I’ve been working with CUNY’s Academic Commons teams over the last five or six months to help highlight the work happening there. Promoting good work in and around communities is something I’ve done for years with UMW Blogs and UMW Domains, so it should come naturally, right? Well, I thought so too, at least until I tried doing this for the Commons last semester. I couldn’t find my groove. I am so used to blogging about whatever I want whenever I want however I want here on the bava that I forgot what it meant to write with intention for a bit a more focused audience. I struggled along with a number of disconnected blog posts on the Commons News blog highlighting work happening around the Commons, but nothing that really congealed for me.

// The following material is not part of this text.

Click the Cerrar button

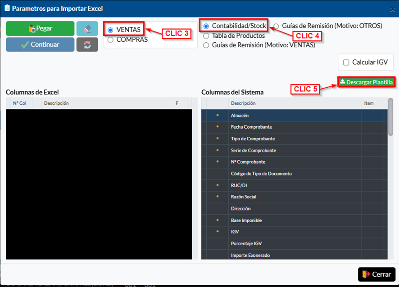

This came to a head this June during the Commons retreat when it was made clear my blogging wasn’t really up to the level of my predecessor Brian Foote, whose Footenotes blog was a huge part of the Commons success for the first 3 years. WTF?! I’m Jim Groom, dammit! I’ve been blogging since you you were battling with your Pokemon cards in your parents attic. We all react differently to criticism, I know. But I what I have always appreciated about New York, and CUNY in particular, is folks pretty much tell you it straight.
I went away and licked my wounds while listening to Morrissey. I also spent some time reading Footenotes and getting a sense of his style and approach. It was a great exercise for me to start thinking anew about blogging for the CUNY audience and stop assuming I could just blog as I always did and that would be enough. It was equal parts lazy and presumptuous on my part, and while it wasn’t necessarily terrible—it also wasn’t great.
If I am going to be honest with myself (which I sometimes pretend to be), what I was told at the retreat was no surprise. I knew as much myself, but I couldn’t see my way clear of how to fix it. And while it was suggested a few times I take a closer look at Footenotes, I was thinking they wanted what I’ve been doing, not what someone else already did. But that was me oversimplifying, they obviously wanted me to blog for them because I have a track record of doing just that to build community, but the Commons community has its own rich history of community and I should have paid more attention to just that.
Anyway, over the last few weeks I regrouped. I created a distinct blog from bavatuesdays (a big step for me), and imagined this work as something else entirely. I titled the blog Citation Needed because I love the XKCD cartoon of the Wikipedian Protestor from years ago, and it never seems more appropriate then now (Brexit and the Trump presidential campaign—and to a lesser degree Hillary’s—highlights the more depressing side of social media many of us downplayed in the mid to late oughts while we were in search of the digital El Dorado).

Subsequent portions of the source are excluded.